I think they are taken over by exactly the same people leading the AI-hype. Funn...

danieldk · 2025-03-24T07:56:49 1742803009

solving a small subset of problems in a way noone asked for

What do you mean? Having ROCm fused MoE and MLA kernels as a counterpart to kernels for CUDA is very useful. AMD needs to provide this if they want to keep AMD accelerators competitive with new models.

fock · 2025-03-24T12:27:22 1742819242

should the matrix-multiplication at the core of this not be in a core library? Why are generic layers intermixed with LLM-specific kernels when the generic layers are duplicating functionality in torch?

Upstreaming that might actually help researchers doing new stuff vs. the narrow demographic of people speeding LLMs on MI300X's.

imtringued · 2025-03-24T09:04:38 1742807078

They are imitating Nvidia's TensorRT with AITER. Basically AMD wants to have "CUDA, but not CUDA".

tdullien · 2025-03-24T12:40:09 1742820009

They'd like to have CUDA, period, but are legally barred from it.

almostgotcaught · 2025-03-24T14:58:17 1742828297

> They are imitating Nvidia's TensorRT

Do you know what the RT in TensorRT stands for? hint: AITER has nothing to do with TensorRT.

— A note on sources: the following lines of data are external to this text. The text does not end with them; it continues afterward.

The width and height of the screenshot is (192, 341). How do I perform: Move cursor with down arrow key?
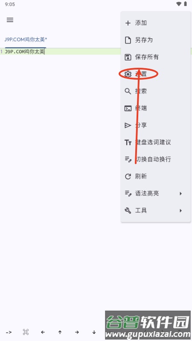[94, 332]
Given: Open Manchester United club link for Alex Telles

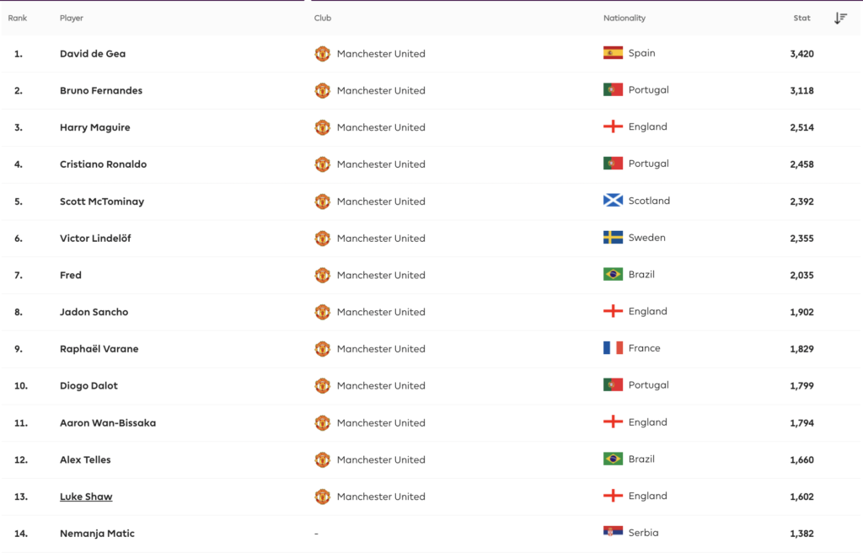Looking at the screenshot, I should point(381,459).
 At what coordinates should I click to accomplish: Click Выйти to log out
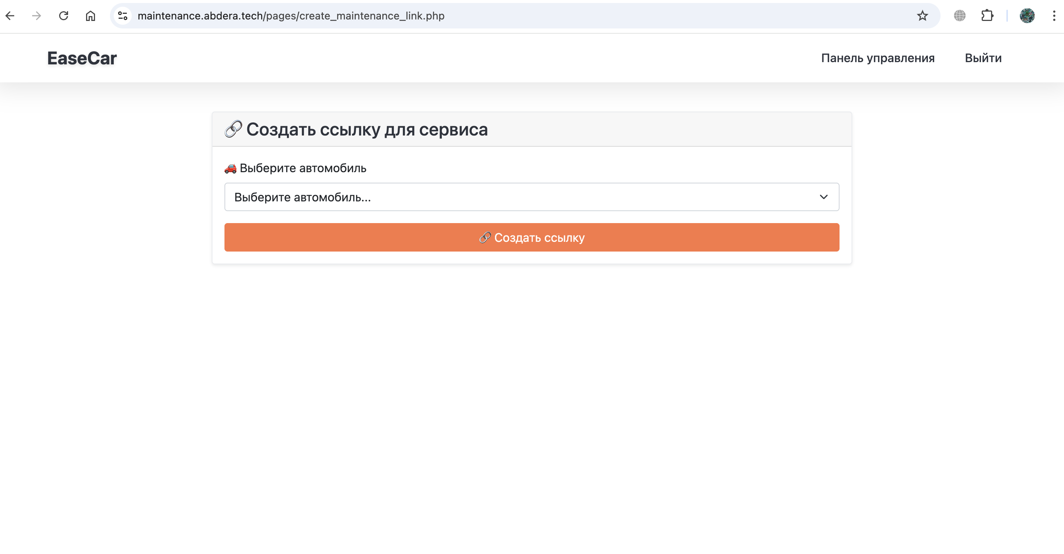(x=983, y=58)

fc417fc802 · 2025-03-24T07:53:17 1742802797

> I think most people just want ROCm to work at all

I think most people don't want to have to think about vendor lock-in related bullshit. Most people just want their model to run on whatever hardware they happen to have available, don't want to have to worry about whether or not future hardware purchases will be compatible, and don't want to have to rewrite everything in a different framework.

Most people fundamentally don't care about ROCm or CUDA or OneAPI or whatever else beyond a means to an end.